From the line containing "Given: Click the Data" to the last line of the records below, repeat every line exactly and add nothing else.

• Stored data entries:
=======
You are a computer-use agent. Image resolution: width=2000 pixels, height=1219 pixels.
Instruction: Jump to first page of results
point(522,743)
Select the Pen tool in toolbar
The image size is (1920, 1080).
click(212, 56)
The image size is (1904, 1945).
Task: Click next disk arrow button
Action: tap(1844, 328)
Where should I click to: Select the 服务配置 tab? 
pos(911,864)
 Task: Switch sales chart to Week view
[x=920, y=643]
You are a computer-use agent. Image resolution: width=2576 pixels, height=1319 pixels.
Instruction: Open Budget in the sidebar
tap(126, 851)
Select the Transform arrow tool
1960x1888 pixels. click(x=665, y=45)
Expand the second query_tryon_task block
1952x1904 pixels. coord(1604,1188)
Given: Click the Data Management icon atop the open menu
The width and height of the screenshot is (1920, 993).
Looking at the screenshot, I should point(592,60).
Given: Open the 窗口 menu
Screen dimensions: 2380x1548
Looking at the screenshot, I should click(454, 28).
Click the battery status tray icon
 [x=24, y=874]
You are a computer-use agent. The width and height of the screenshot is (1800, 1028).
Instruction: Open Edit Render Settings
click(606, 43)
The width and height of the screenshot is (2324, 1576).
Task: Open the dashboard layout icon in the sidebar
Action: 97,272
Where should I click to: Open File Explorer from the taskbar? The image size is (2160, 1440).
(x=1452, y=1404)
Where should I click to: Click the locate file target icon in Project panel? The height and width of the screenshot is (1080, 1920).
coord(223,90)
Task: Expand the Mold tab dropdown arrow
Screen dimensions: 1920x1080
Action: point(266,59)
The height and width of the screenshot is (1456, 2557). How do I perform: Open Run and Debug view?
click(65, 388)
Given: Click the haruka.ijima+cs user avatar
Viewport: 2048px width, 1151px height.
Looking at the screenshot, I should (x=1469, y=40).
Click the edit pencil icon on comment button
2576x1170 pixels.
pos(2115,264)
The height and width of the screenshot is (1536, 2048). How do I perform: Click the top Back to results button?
=======
• Result of this exercise:
Given: Click the Data Management icon atop the open menu
The width and height of the screenshot is (1920, 993).
Looking at the screenshot, I should point(592,60).
Given: Open the 窗口 menu
Screen dimensions: 2380x1548
Looking at the screenshot, I should click(454, 28).
Click the battery status tray icon
 [x=24, y=874]
You are a computer-use agent. The width and height of the screenshot is (1800, 1028).
Instruction: Open Edit Render Settings
click(606, 43)
The width and height of the screenshot is (2324, 1576).
Task: Open the dashboard layout icon in the sidebar
Action: 97,272
Where should I click to: Open File Explorer from the taskbar? The image size is (2160, 1440).
(x=1452, y=1404)
Where should I click to: Click the locate file target icon in Project panel? The height and width of the screenshot is (1080, 1920).
coord(223,90)
Task: Expand the Mold tab dropdown arrow
Screen dimensions: 1920x1080
Action: point(266,59)
The height and width of the screenshot is (1456, 2557). How do I perform: Open Run and Debug view?
click(65, 388)
Given: Click the haruka.ijima+cs user avatar
Viewport: 2048px width, 1151px height.
Looking at the screenshot, I should (x=1469, y=40).
Click the edit pencil icon on comment button
2576x1170 pixels.
pos(2115,264)
The height and width of the screenshot is (1536, 2048). How do I perform: Click the top Back to results button?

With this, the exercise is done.